SIPTU has called for aviation employers to be excluded from the Temporary Wage Subsidy Scheme (TWSS) if they impose compulsory redundancies, or cuts in terms and conditions, while availing of exchequer subsidies.

The call comes in the union's submission to the Oireachtas Covid-19 committee ahead of tomorrow's hearing on transport.

SIPTU forecasts that there will be thousands of redundancies and a prolonged reduction in earnings for workers in the aviation sector, unless there is a significant and immediate upturn in international travel.

However, the union acknowledges that such a recovery is "extremely unlikely".

SIPTU argues that the TWSS should be extended to the summer of 2021 for the aviation sector to maintain employment.

The union also demands that any such extension should be conditional on binding commitments from employers that they will not make employees redundant on a compulsory basis, or unilaterally impose any permanent reduction in terms of employment, while benefiting from the TWSS.

It argues that where public health advice restricts international travel with a resulting impact on employment, then the cap on the level of state wage subsidy payments should be lifted to ensure workers take home at least 85% of pre-Covid earnings, to enable them to meet their financial obligations.

SIPTU represents around 5,000 workers in the aviation sector across a range of companies, and its submission outlines the widespread and devastating impact of Covid-19 in various businesses.

It cites figures showing that in May of this year, flights through Dublin Airport were down almost 90% on the same time a year ago.

Passenger numbers in Dublin fell from 32.6 million last year to a forecast 8 million this year.

Shannon Airport's traffic was down almost 87%, while Cork suffered a drop in traffic of over 95%.

Shannon Airport employees have been put on temporary layoff or 30% of working hours

Regional airports have suffered too, with Ireland West Knock ceasing operations completely for a number of months. Donegal and Kerry have only been operating a reduced schedule of Public Service Obligation (PSO) routes.

"It must be noted by the Committee that while many employers in the industry have taken steps to reduce costs through temporary lay-offs and reductions in working hours and pay for workers, the significant job losses that are expected have yet to manifest themselves and discussions in the unionised companies are, for the most part, ongoing," it says.

According to SIPTU, many workers in the aviation sector who were on fixed term contracts or on probation have had their employment terminated, while others have suffered cuts in hours and income.

It says the vast majority of the 3,500 DAA employees have experienced a 20% cut in pay and hours.

"This arrangement will run until the end of July with no commitment thereafter," the SIPTU submission states.

In Aer Lingus, SIPTU members have suffered a 70% cut in pay and hours in operational areas, and are now only receiving 30% of their pre-Covid earnings. Some other areas are on 50% of pre-Covid entitlements.

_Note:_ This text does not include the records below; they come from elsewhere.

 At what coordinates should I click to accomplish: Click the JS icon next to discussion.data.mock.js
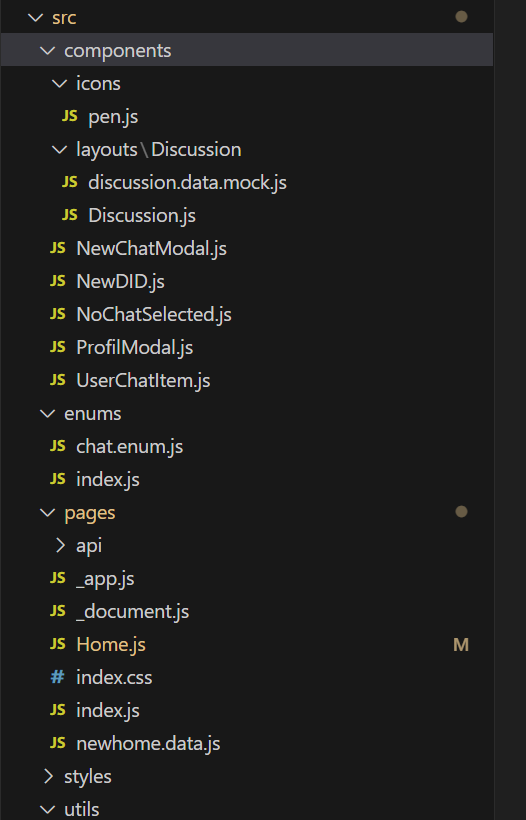pyautogui.click(x=70, y=181)
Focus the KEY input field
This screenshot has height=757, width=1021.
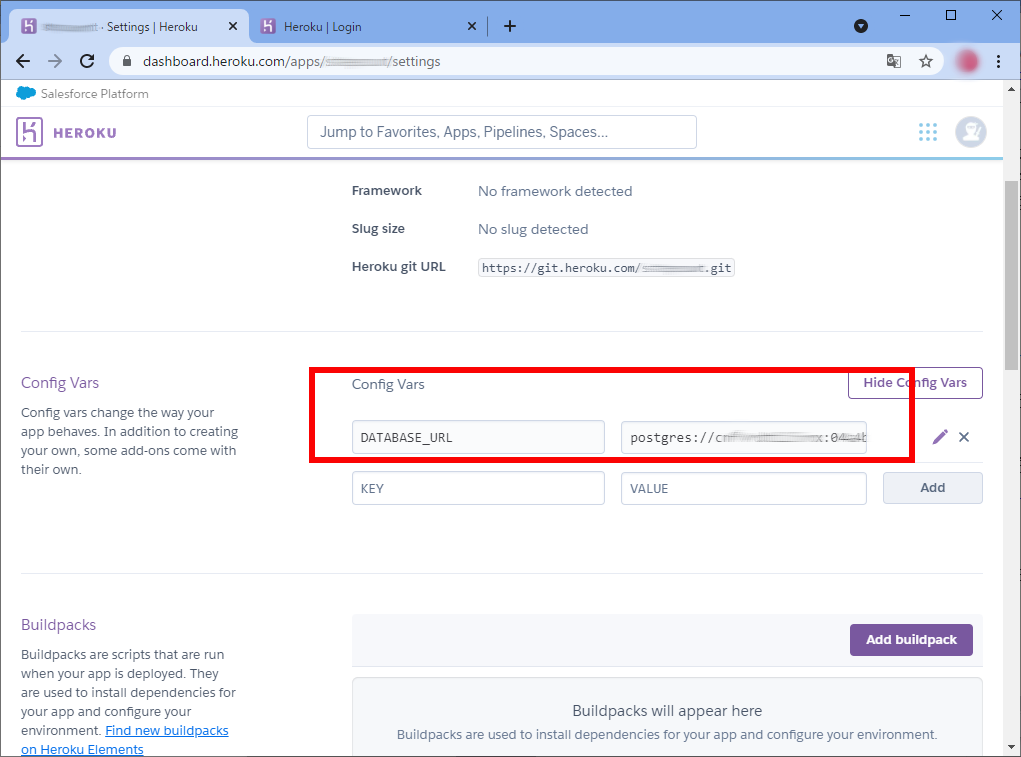click(x=478, y=488)
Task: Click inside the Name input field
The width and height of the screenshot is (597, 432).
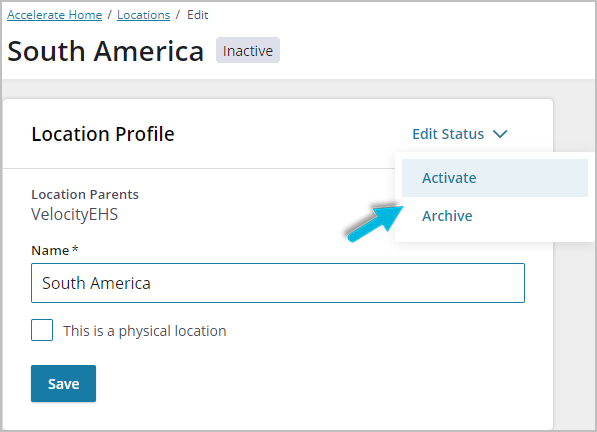Action: coord(278,283)
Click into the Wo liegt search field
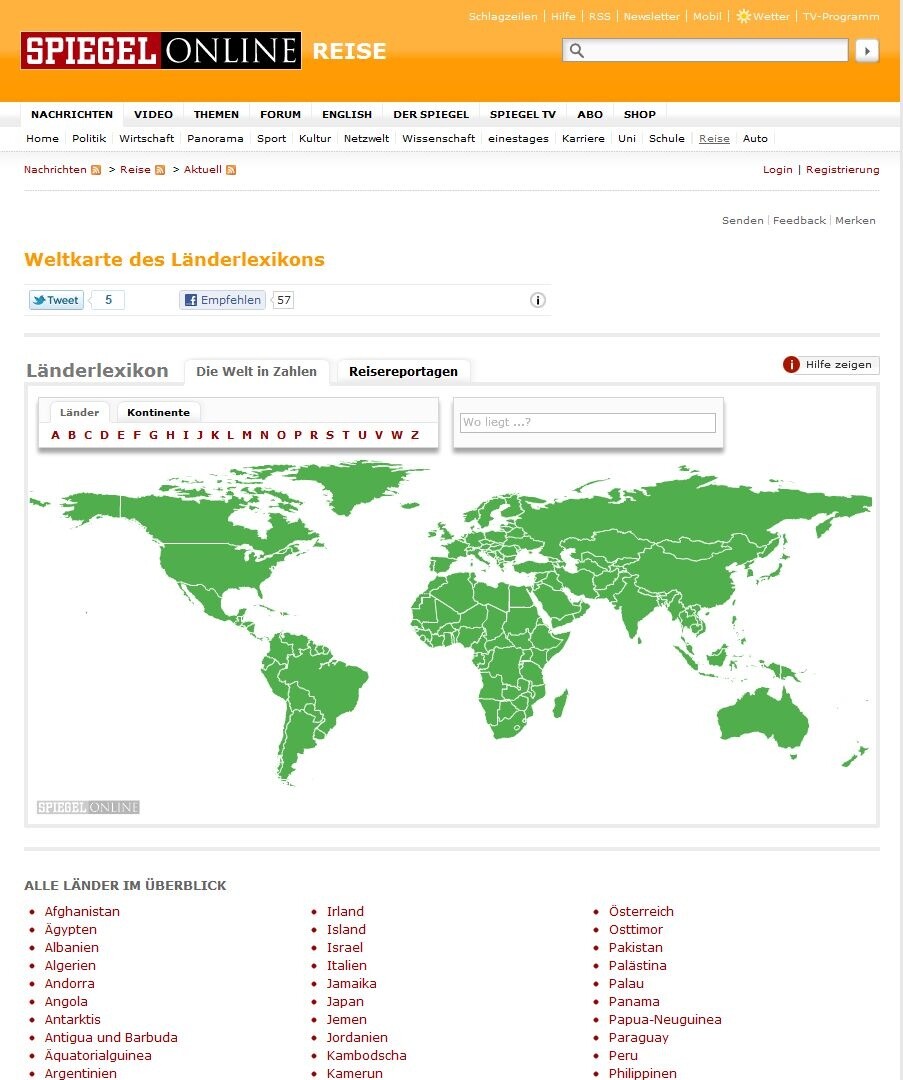903x1080 pixels. coord(588,422)
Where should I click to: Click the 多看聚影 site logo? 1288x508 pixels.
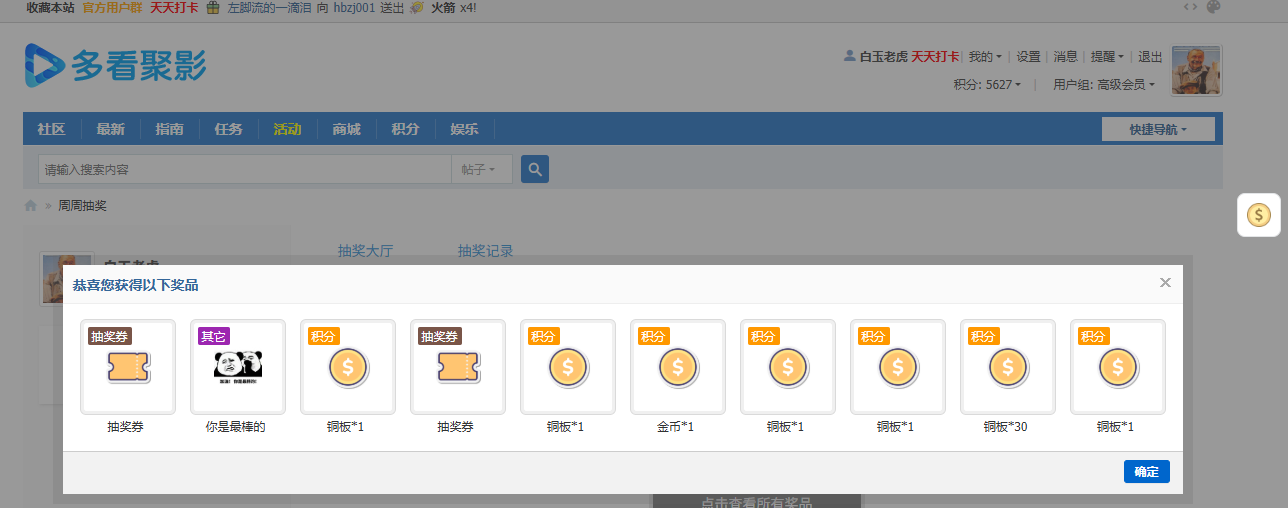click(115, 65)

All Aer Lingus employees in Shannon Airport – and in certain support areas in Dublin – have been put on temporary layoff from 21 June. These workers continue to receive only the TWSS.

Meanwhile, Shannon Airport employees have been put on temporary layoff or 30% of working hours.

In Ireland West Airport in Knock, approximately 35 fixed term workers did not have their contracts renewed, while the remaining staff experienced a 20% cut in pay/hours.

Ireland West Knock ceased operations completely for a number of months

SIPTU notes that a "large majority" of aviation employers have accessed the TWSS, which has made a "significant contribution to maintaining employment and incomes even at the reduced levels of earnings".

It goes on to say: "For many workers in Aer Lingus now on 30% or temporary layoff the wage subsidy scheme is funding most, if not all, of the workers income".

SIPTU will remind the Oireachtas Committee that the DAA is seeking between 750 to 1,000 redundancies in Dublin and Cork airports, and has offered workers options – including a Voluntary Severance Scheme, part time work or incentivised career breaks.

Meanwhile, Aer Lingus is seeking 500 redundancies in non-pilot grades, while the Shannon Airport Authority has flagged a cut in staff numbers through voluntary severance, part-time working and career breaks. It describes SAA proposals for a 20% pay cut until 2023 as "unacceptable".

SIPTU argues that Shannon Airport should be returned to the management of the DAA, and that the state should take a stake in non-state owned airports in return for exchequer investment.

According to the union, other companies are seeking redundancies ranging from 20-70% of their workforces.

SIPTU also notes that several companies are seeking to push through changes in work practices and terms and conditions under the "guise" of the pandemic, including reducing sick pay entitlements.

The union has also called for sufficient PPE to be made available to aviation workers, along with a special rapid Covid-19 testing facility for airport workers who may have come into contact with confirmed cases of Covid-19.

Also appearing before the Oireachtas Committee tomorrow are representatives of the Irish Airline Pilots Association, the National Bus and Rail Union, the National Private Hire and Taxi Association, The Taxi Alliance of Ireland and officials from the Department of Transport, Tourism and Sport.